Akibatnya, kerusakan rumah atau pohon dikaitkan sebagai akibat dari terjangan angin puting beliung tersebut. Padahal, menurut Amien, terdapat faktor internal yang memengaruhi daya tahan struktur tersebut. Sebagai contoh, pohon yang keropos, akarnya serabut, atau sudah tua akan lebih rentan roboh.
Demikian pula, rumah dengan struktur atap yang tidak kokoh akan lebih mudah terdampak. Oleh karena itu, masyarakat diimbau untuk memeriksa kondisi rumah, pohon, dan infrastruktur lainnya secara berkala. Sehingga lelaki kelahiran Yogyakarta itu mengimbau masyarakat untuk lebih memperhatikan infrastruktur dan vegetasi yang berpotensi membahayakan.

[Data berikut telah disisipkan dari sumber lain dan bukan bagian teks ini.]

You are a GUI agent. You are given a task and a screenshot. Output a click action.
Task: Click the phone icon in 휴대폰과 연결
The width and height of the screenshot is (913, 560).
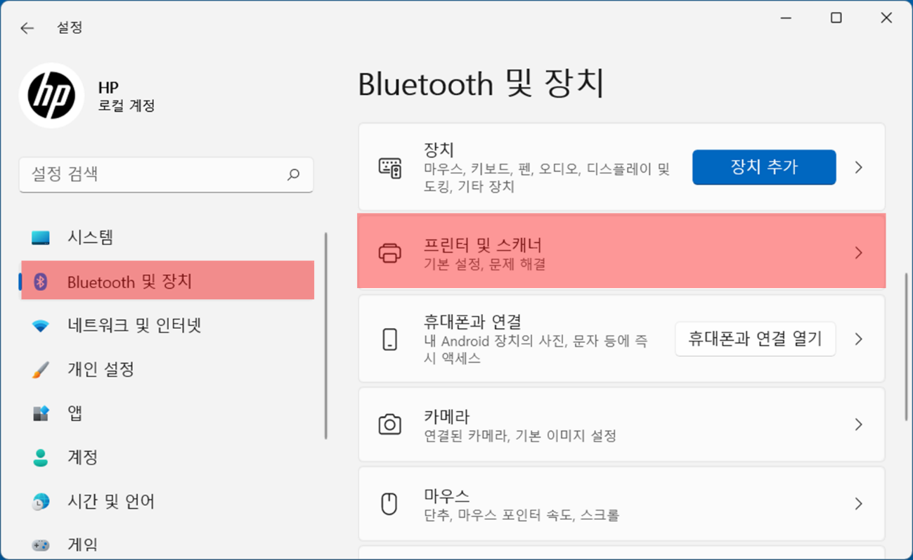coord(390,339)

“Langkah paling sederhana, masyarakat dapat memastikan atap rumah terpasang dengan baik dan dalam kondisi kuat. Lingkungan sekitar juga perlu pengawasan seperti untuk kondisi pohon dan tidak memasang benda berat di area pohon,” tambah dia.
Ilmuwan Geologi ini pun menyebut, ITS juga telah mengambil langkah proaktif untuk membantu memerangi dampak dari angin puting beliung. Salah satunya melalui webinar bertajuk Antisipasi Angin Puting Beliung, Minggu (1/12) lalu. Dalam webinar yang bekerja sama dengan Badan Meteorologi, Klimatologi, dan Geofisika (BMKG) ini menekankan agar masyarakat untuk bersiap hadapi fenomena ini. Tak hanya itu, Amien juga sempat menyisipkan praktik pada salah satu mata kuliah di Departemen Teknik Geofisika ITS untuk menganalisis kondisi pohon di taman perkotaan di Surabaya.

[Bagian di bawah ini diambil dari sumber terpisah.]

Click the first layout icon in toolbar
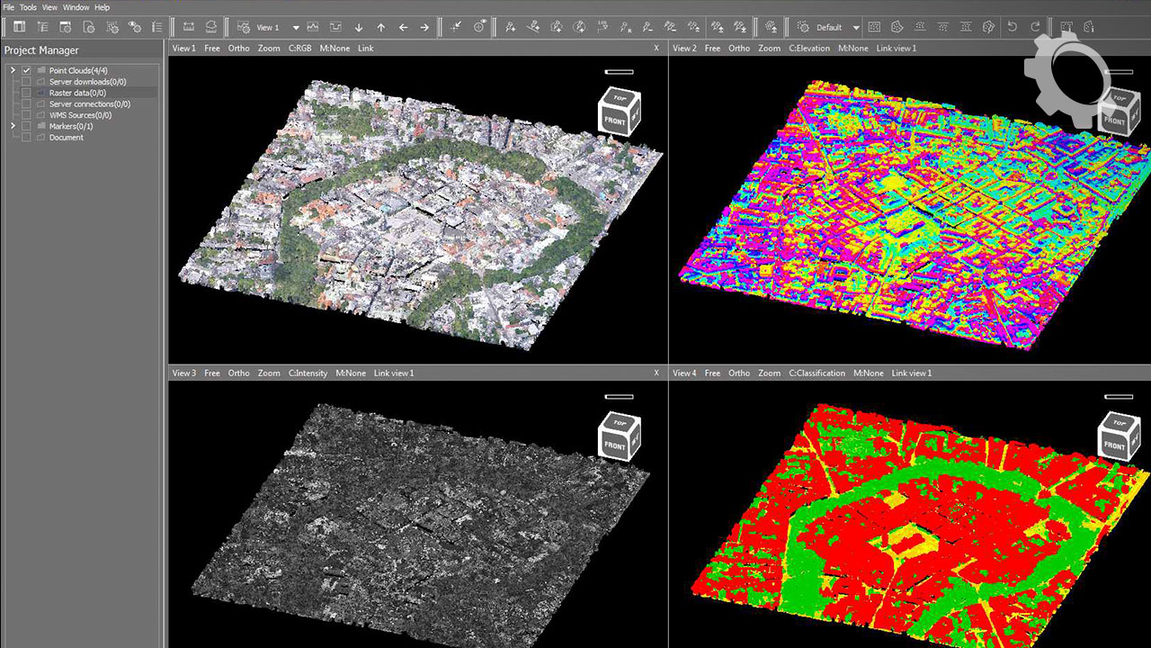Screen dimensions: 1151x648 pos(19,27)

Amien menegaskan, pendekatan triple helix yang melibatkan pemerintah, akademisi, dan masyarakat turut mendukung keberhasilan memantau kondisi lingkungan. Masyarakat dapat segera melaporkan jika melihat adanya kondisi pohon yang tidak sehat dan kurang layak di sekitarnya. Pemerintah daerah, khususnya Dinas Lingkungan Hidup (DLH), berperan penting untuk mengeksekusi penggantian pohon yang sudah tidak sehat. ”Peran akademisi sendiri berfokus pada pemetaan risk tree assessment di beberapa lokasi,” terang Amien.
Turut mendukung inovasi teknologi dan kesadaran dalam tanggap bencana, ITS juga sedang mengembangkan alat untuk memindai kesehatan pohon. ”Ke depannya, alat untuk mendeteksi kekosongan kambium yang berpotensi membuat pohon rentan roboh tersebut akan digunakan,” terang dosen Departemen Teknik Geofisika ITS itu.

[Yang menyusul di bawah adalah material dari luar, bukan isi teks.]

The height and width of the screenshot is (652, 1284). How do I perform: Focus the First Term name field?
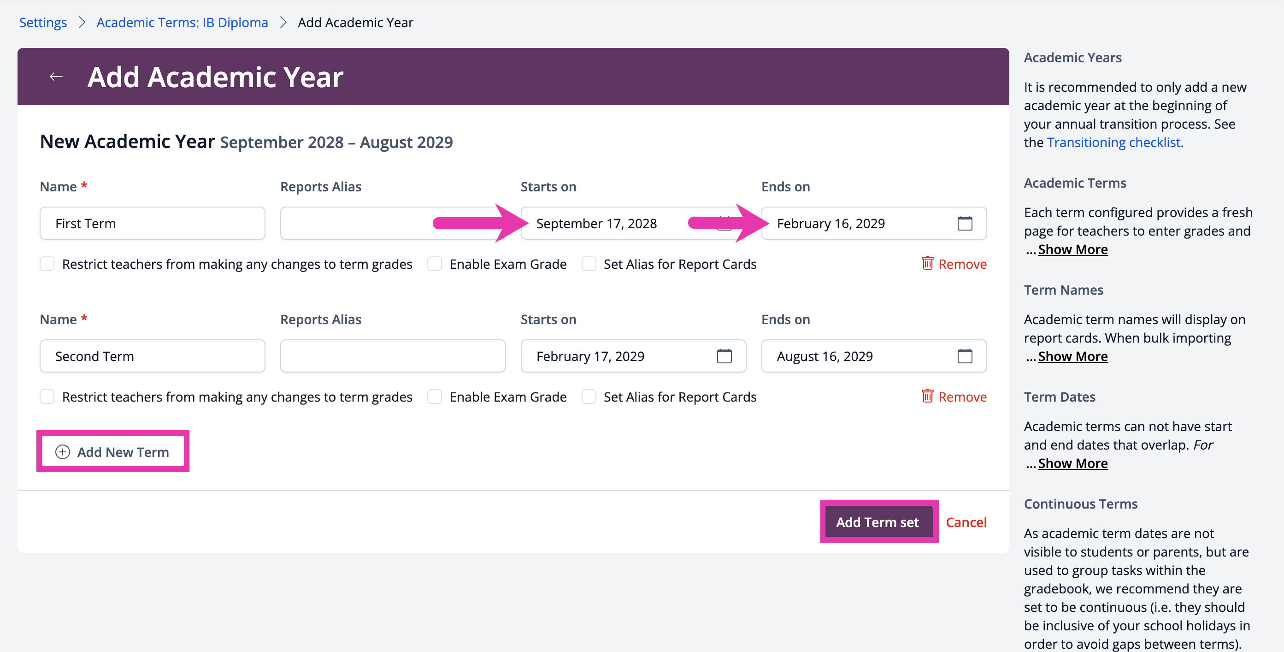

Amien mengingatkan masyarakat untuk tetap mawas diri dan lebih baik berlindung di rumah ketika kondisi hujan lebat disertai petir kilat yang menyambar. ”Sinergi kerja sama dan kesadaran kolektif seluruh pihak dapat meminimalkan dampak dari angin puting beliung dan tentunya keselamatan masyarakat bisa lebih terjamin,” tandasnya. [ina.fen]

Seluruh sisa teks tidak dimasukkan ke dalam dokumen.